== Exercise input ==
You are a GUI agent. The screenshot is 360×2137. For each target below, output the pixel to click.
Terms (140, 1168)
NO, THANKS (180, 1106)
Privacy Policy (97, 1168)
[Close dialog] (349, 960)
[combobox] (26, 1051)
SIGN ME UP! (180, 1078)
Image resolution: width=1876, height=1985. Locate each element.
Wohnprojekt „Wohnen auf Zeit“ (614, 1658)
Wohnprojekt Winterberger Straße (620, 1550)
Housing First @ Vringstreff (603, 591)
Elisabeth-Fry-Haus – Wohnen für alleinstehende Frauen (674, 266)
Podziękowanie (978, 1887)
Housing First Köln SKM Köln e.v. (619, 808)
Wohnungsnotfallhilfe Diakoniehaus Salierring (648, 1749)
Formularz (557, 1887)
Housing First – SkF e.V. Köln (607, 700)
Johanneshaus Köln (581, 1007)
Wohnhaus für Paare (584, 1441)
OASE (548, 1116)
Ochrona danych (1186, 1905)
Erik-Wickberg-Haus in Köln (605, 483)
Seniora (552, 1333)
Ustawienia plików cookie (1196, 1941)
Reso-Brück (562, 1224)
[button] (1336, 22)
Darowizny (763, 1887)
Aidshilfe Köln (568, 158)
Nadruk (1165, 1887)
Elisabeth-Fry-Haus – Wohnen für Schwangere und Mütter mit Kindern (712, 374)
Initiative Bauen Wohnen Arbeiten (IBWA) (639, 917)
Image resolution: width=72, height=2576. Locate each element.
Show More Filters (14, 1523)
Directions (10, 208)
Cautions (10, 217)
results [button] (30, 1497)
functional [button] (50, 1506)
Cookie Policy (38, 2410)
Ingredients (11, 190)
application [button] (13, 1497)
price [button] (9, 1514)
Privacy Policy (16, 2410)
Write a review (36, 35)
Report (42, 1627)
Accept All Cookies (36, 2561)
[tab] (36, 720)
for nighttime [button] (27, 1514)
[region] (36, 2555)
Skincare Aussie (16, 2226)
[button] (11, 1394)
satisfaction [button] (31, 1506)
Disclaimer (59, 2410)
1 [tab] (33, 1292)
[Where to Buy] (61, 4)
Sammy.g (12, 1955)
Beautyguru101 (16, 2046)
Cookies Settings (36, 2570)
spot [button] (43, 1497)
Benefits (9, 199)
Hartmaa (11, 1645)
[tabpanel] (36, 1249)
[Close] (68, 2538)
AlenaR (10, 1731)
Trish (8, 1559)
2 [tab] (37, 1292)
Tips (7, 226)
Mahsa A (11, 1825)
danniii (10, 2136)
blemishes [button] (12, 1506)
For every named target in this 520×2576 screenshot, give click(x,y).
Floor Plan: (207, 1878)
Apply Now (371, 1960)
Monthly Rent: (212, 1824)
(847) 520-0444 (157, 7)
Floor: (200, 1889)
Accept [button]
===
● What you are asked to do:
Your answer should consist of the count of lines in the listing that hold the word "element", with nothing else.

● Result for this task:
2